For a given feature, P(C|X) is proportional to the probability of the given class C times the probability of the feature condition to the fact that it is labeled by C. Let's explain it more. We know what is the probability of any class C happening i.e., P(C). But if we want to know the probability of the class C given we have a particular set of features X, we have to modify this probability to the probability of observing x when it belongs to class C. In more mathematical words, P(C|X) is proportional to P(x|C) x P(C). P(C) is called prior as it is the prior probability of a class. P(X|C) is called the likelihood as it is the likelihood of happening x given it belongs to class C. P(C|X) is called posterior as it is the posterior modification after observation x. So by this terminology posterior is a modification of the prior when it is multiplied by the likelihood.
But NB is making an additional assumption that all features are independent (hence Naive). This assumption, even though cannot be true in most cases, is very useful. That helps to find the likelihood in a much easier way by just multiplying the likelihoods of the single features of a given sample.
Consider the example of the introduction section. We have three features denoted by
x=education,
y=employment,
z=marriage
all belonging to {0,1}.
In this step we find the probabilities we need. It means we have to find the likelihood probabilities.
Then using this probability and the prior we can choose the class for any feature. The chosen label is highlighted by green.
Linear Discriminant Analysis (LDA) is used as a dimensionality reduction technique mostly in the pre-processing step for pattern-classification and ML applications. Predictions are made by calculating a discriminate value for each class and making a prediction for the class with the largest value. The technique assumes that the data has a Gaussian distribution (bell curve), so it is a good idea to remove outliers from data. It’s a simple and powerful method for classification predictive modeling problems. The goal is to project a data set onto a lower-dimensional space with good class-separability in order to avoid overfitting (“ and the curse of dimensionality”) and also reduce computational costs. The general LDA approach is very similar to Principal Component Analysis, but in addition to finding the component axes that maximize the variance of our data (PCA), we are interested in the axes that maximize the separation between multiple classes (LDA).
Linear Discriminant Analysis is a dimension reduction method to maximize the separability of two (or more) labeled n-dimensional data.
It consists of statistical properties of the data, calculated for each class. For a single input variable this includes:
The mean value for each class.
The variance calculated across all classes.
Here is a picture to illustrate how an LDA method works: by finding the centroids that maximize the differences between and minimizes the variance.
kNN or k nearest neighbor is one of the most popular methods due to its simplicity to implement. As we will discuss it almost does not need any sophisticated talent to classify the sample. It also uses the whole data set for the classification. It is also one of the most used methods for feature selection and feature importance.
Here we illustrate 3 and 5 nearest neighbor methods. The data are labeled red and blue. Considering the new data that is the black point, we want to label it properly. If we use 3-NN then one can see among the 3 nearest neighbors red have the majority so we can label it by red.

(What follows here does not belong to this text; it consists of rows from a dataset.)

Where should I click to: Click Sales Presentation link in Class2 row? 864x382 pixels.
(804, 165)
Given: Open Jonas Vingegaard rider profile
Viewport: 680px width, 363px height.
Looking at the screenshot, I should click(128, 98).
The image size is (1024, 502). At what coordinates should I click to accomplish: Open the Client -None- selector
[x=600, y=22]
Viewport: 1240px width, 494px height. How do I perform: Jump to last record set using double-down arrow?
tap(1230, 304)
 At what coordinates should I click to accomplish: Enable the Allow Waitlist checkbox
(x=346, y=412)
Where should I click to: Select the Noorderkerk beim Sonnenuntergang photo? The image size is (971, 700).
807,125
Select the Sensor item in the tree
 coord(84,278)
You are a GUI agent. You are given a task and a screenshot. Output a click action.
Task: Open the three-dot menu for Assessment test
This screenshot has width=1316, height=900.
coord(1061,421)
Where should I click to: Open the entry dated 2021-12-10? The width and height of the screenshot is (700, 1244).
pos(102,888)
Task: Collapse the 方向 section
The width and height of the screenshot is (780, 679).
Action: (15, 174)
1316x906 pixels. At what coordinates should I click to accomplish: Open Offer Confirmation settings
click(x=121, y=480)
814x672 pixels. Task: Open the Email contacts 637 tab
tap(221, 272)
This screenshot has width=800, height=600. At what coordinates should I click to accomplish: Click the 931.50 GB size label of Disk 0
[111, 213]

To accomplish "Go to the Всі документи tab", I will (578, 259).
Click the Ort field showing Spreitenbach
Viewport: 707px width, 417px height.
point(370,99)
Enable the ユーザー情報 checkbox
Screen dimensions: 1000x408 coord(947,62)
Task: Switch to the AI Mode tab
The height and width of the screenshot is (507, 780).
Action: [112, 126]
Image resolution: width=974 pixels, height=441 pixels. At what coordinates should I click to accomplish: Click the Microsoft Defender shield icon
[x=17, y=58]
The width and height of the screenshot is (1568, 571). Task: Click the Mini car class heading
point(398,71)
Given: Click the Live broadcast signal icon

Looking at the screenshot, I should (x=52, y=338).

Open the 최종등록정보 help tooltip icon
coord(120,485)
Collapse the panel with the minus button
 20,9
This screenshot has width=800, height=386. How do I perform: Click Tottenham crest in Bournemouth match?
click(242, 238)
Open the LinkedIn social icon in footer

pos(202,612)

While if we use 5-NN then the label will be blue. So k, that is a hyper-parameter must be found very carefully by using validation methods.
kNN can be used for both classification and regression. It works as follows:
For classification, we consider the space of features as a subset of R^n. We assume that the data is labeled. Now for a new sample, we consider and given the k nearest neighbor and then label the new sample data by the label among those k nearest samples that have the majority.
For regression, similar to the previous case, we consider any sample belongs to the n-dimensional space of the feature values. Then for any given new sample, we find again the k nearest neighbor and associate the average of the values of those nearest neighbors to the new sample.
However, this method needs careful data cleaning (unlike e.g., trees). That essentially is important since outlier can have an extreme impact and also non-normalizing of the data can result in degenerate results. The reason essentially is that we have to normalize the data is that otherwise one dimension (one feature), can have a much larger scale compared to the others and for that can deviate the prediction towards the dimension with larger values.